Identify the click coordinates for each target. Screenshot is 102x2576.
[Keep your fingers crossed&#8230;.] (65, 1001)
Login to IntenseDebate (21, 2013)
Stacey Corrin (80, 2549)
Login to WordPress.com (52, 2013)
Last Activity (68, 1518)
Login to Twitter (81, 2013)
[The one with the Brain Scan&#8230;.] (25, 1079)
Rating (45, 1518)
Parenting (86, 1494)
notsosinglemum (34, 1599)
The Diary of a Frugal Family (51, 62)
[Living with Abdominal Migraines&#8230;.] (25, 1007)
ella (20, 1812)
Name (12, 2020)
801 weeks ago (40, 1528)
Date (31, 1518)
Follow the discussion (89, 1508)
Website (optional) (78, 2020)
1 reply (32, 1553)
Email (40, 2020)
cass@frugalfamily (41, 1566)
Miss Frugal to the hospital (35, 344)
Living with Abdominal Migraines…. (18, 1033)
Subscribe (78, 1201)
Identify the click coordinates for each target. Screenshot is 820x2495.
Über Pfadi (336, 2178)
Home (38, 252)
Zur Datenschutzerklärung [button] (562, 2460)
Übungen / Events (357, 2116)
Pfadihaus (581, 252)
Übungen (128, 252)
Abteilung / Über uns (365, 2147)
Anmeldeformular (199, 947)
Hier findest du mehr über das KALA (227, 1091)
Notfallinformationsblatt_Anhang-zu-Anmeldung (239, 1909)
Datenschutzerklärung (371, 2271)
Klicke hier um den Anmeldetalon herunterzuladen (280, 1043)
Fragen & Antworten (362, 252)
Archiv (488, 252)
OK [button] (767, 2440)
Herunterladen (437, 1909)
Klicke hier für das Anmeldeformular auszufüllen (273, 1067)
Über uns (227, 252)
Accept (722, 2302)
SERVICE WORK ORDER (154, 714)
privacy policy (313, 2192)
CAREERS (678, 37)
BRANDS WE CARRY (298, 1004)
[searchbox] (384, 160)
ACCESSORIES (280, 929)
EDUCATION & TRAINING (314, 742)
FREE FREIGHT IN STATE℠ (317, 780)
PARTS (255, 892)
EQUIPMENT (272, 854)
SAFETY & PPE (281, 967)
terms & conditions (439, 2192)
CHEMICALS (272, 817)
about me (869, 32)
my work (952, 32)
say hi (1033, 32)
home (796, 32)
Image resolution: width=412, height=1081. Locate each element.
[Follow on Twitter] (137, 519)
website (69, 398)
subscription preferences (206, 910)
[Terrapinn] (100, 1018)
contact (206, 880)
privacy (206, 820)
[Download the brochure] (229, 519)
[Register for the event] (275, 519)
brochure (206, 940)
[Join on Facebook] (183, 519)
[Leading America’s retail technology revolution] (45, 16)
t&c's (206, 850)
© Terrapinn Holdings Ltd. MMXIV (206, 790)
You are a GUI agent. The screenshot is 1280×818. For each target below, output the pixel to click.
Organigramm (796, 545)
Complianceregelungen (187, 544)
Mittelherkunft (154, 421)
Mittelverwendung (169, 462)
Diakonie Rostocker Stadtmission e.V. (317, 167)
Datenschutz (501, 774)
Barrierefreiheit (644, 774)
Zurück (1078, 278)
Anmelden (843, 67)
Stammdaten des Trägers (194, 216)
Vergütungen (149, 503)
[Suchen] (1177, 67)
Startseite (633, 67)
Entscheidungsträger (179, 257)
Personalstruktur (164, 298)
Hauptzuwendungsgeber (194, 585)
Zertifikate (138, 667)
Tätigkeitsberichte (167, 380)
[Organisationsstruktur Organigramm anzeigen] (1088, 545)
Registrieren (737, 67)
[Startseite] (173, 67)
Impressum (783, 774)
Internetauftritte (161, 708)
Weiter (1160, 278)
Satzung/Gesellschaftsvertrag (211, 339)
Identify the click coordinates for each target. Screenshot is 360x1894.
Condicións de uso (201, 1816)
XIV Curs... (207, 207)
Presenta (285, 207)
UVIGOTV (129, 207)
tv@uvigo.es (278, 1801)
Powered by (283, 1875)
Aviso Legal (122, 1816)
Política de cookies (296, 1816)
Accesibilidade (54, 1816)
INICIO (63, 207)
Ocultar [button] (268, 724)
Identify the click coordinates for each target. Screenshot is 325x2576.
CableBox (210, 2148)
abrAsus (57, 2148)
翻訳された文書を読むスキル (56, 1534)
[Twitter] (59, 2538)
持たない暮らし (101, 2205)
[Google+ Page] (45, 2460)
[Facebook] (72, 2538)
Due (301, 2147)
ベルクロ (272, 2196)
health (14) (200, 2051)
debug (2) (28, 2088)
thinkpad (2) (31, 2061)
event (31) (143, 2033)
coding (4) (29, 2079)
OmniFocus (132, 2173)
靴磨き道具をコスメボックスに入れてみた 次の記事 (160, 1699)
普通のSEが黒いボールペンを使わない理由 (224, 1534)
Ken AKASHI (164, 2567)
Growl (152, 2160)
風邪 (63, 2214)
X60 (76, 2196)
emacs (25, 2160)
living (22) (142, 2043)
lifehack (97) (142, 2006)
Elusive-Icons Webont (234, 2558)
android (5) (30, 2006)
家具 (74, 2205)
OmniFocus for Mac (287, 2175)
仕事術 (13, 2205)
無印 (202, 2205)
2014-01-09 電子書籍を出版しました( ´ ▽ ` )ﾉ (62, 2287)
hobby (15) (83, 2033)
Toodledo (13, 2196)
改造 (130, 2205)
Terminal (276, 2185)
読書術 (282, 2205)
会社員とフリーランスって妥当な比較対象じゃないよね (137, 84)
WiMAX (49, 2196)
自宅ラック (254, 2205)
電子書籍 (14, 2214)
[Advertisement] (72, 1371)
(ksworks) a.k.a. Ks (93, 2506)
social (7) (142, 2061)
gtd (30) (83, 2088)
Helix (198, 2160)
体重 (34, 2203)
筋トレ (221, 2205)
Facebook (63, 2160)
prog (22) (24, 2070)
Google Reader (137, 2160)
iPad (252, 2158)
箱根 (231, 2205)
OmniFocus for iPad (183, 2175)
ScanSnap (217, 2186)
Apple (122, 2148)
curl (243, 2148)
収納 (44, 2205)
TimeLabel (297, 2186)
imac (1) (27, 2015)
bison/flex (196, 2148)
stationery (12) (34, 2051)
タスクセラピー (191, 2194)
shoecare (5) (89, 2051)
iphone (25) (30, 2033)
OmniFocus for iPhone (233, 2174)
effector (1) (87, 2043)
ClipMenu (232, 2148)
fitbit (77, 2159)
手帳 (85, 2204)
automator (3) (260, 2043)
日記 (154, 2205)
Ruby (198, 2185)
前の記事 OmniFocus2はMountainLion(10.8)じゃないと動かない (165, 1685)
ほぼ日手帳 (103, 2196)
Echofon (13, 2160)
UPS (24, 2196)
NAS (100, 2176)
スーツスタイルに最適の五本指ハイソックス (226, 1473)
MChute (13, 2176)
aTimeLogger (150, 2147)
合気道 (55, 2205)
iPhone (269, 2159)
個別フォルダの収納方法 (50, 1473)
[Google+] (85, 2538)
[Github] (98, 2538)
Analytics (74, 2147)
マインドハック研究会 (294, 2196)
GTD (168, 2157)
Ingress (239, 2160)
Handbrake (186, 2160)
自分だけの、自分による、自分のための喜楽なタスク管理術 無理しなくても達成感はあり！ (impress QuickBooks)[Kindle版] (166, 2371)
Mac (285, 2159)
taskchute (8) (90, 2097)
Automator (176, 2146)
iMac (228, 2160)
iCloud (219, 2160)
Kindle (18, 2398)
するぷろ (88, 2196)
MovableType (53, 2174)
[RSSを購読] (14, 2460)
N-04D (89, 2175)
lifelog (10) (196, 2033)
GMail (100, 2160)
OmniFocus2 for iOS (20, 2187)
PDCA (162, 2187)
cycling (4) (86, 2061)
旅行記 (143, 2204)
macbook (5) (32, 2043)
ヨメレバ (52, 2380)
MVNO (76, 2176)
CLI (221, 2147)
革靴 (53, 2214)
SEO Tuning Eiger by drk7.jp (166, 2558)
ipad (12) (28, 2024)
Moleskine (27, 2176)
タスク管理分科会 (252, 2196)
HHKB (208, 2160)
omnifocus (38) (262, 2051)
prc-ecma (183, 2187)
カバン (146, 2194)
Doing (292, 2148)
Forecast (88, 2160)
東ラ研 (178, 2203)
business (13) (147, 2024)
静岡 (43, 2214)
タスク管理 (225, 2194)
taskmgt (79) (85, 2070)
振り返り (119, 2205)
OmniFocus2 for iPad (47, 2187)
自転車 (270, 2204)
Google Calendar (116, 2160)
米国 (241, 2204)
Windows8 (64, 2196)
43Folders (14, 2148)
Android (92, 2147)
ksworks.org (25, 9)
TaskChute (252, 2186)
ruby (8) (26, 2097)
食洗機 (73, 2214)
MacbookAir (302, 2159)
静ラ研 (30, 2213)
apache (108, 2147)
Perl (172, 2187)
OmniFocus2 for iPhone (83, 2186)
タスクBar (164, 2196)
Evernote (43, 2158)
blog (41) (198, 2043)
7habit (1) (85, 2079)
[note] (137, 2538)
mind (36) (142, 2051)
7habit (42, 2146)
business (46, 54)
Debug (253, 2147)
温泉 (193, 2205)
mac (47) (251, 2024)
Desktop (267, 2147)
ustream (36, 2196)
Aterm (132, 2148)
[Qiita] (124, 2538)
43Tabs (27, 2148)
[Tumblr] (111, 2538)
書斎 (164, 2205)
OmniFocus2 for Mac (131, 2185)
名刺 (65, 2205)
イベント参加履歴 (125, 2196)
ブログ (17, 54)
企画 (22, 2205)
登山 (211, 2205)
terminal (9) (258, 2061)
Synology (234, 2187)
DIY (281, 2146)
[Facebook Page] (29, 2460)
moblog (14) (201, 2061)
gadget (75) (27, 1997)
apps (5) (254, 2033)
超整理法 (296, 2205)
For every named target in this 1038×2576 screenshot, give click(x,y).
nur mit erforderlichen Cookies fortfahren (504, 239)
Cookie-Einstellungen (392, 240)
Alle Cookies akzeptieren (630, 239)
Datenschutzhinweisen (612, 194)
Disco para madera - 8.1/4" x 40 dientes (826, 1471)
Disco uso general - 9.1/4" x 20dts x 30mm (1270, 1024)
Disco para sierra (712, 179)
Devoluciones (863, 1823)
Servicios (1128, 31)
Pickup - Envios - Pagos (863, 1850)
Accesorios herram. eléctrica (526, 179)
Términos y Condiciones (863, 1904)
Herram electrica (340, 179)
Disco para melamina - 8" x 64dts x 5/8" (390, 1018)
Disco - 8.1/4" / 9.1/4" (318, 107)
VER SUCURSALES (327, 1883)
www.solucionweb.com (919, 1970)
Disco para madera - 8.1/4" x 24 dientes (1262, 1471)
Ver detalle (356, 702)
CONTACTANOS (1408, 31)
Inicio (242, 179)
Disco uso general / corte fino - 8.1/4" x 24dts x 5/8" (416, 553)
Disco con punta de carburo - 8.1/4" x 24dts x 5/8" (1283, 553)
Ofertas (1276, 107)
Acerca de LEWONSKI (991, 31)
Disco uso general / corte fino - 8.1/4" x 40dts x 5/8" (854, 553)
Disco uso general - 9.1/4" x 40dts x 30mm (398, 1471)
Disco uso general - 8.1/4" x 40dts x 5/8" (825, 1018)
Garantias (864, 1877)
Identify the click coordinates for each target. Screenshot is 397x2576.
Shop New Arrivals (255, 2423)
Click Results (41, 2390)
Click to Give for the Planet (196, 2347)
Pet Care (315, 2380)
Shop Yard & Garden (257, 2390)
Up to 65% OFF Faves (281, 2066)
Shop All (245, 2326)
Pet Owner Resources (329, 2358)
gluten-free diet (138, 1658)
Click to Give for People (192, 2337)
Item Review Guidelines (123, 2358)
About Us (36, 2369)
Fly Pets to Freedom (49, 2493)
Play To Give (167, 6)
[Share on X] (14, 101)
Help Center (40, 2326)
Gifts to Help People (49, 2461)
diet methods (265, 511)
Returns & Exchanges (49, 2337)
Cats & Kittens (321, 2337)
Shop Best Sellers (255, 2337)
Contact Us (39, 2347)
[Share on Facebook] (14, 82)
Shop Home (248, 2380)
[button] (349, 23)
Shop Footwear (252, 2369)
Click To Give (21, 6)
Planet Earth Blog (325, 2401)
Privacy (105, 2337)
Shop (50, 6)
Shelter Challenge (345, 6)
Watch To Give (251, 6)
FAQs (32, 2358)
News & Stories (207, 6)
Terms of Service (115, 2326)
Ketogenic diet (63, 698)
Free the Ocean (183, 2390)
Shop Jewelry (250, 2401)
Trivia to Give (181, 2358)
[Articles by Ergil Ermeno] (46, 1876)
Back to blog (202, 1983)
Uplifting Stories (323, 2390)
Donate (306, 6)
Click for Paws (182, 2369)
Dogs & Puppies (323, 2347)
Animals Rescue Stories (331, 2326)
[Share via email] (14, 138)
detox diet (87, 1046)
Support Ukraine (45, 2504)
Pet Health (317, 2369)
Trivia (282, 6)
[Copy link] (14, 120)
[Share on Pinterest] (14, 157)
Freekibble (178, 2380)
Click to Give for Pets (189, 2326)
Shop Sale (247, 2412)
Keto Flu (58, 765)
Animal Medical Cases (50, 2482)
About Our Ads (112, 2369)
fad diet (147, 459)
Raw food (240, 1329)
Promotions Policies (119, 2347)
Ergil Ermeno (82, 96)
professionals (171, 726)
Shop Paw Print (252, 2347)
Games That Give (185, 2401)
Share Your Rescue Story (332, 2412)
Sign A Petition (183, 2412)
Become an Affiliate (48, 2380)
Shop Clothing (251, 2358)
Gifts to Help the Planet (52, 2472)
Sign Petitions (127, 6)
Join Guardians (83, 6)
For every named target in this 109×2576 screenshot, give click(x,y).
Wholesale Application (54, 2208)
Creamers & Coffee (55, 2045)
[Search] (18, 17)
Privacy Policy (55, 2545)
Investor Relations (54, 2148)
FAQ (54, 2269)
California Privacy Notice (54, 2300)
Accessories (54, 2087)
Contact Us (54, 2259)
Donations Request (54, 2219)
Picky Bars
○ ○ ○ ○
# [Assignment]
The response should be the listing above, limited to the lines between the one holding "Registrieren (737, 67)" and the one holding "UVIGOTV (129, 207)", inclusive, reproduced exactly.

# [Answer to this task]
Registrieren (737, 67)
[Startseite] (173, 67)
Impressum (783, 774)
Internetauftritte (161, 708)
Weiter (1160, 278)
Satzung/Gesellschaftsvertrag (211, 339)
Identify the click coordinates for each target. Screenshot is 360x1894.
Condicións de uso (201, 1816)
XIV Curs... (207, 207)
Presenta (285, 207)
UVIGOTV (129, 207)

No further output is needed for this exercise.